Beginning at the line with "Change the applicant", please repeat each line exactly through the end of the records below, including that first line and the last, but no pictures.

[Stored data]
......
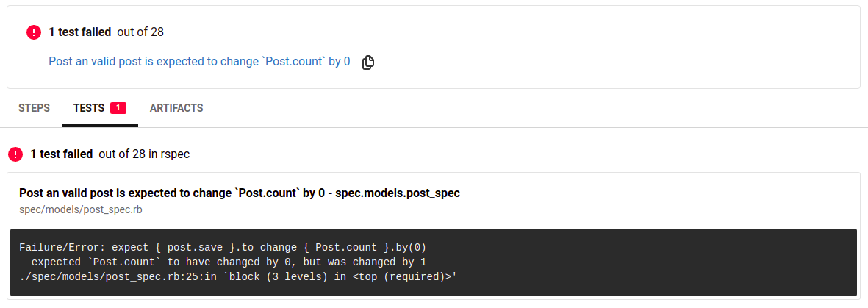Open the Artifacts tab
Screen dimensions: 868x308
click(x=176, y=108)
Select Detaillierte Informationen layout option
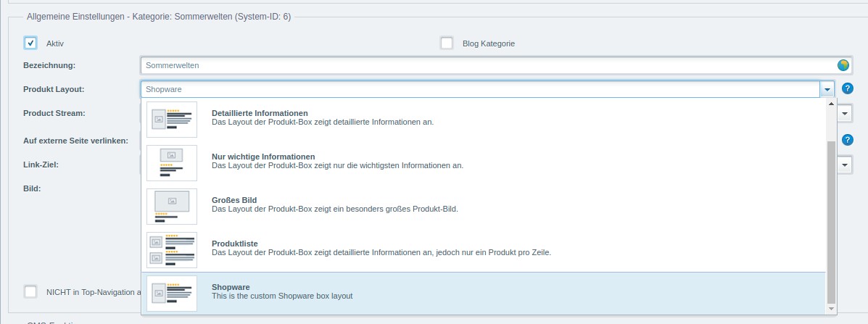This screenshot has width=868, height=324. pos(260,114)
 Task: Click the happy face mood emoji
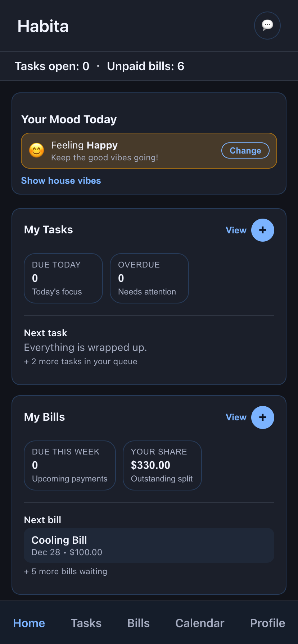37,150
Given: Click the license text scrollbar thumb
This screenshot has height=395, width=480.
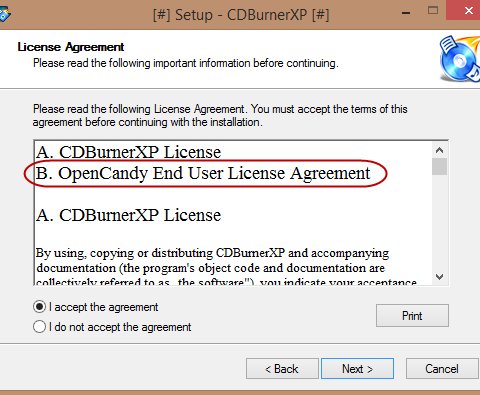Looking at the screenshot, I should (439, 166).
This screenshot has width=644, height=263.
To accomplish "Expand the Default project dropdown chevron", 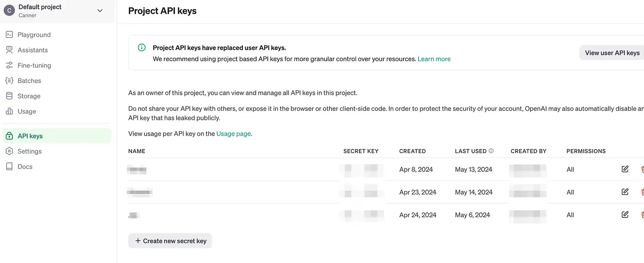I will [100, 11].
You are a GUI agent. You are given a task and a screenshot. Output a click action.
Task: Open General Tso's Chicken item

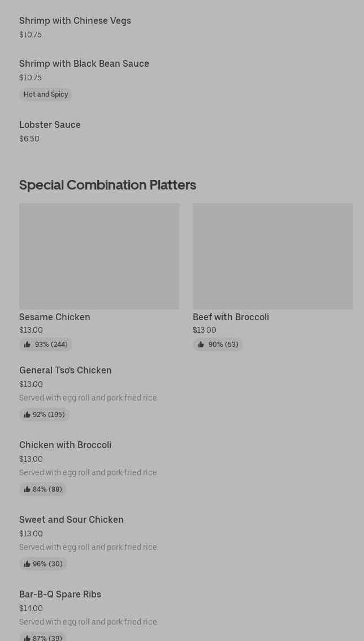[x=66, y=371]
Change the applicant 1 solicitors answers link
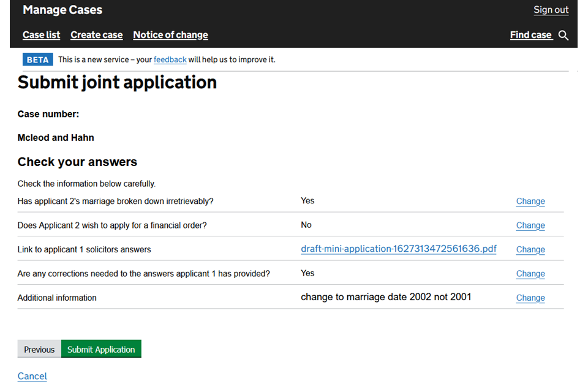The width and height of the screenshot is (588, 392). click(x=530, y=250)
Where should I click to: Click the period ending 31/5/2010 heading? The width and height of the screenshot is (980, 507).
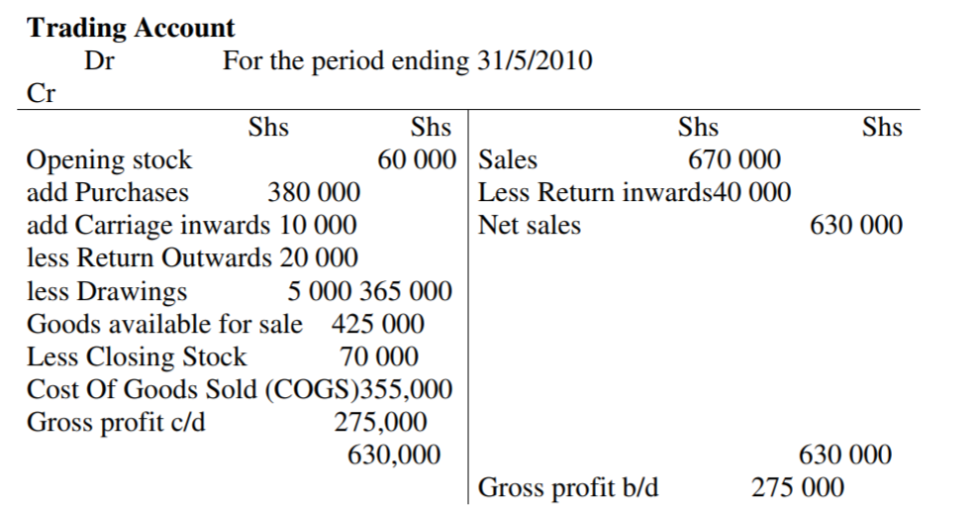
......
The answer:
Change the applicant 1 solicitors answers link
The width and height of the screenshot is (588, 392). click(x=530, y=250)
Where should I click to: Click the period ending 31/5/2010 heading? The width and height of the screenshot is (980, 507).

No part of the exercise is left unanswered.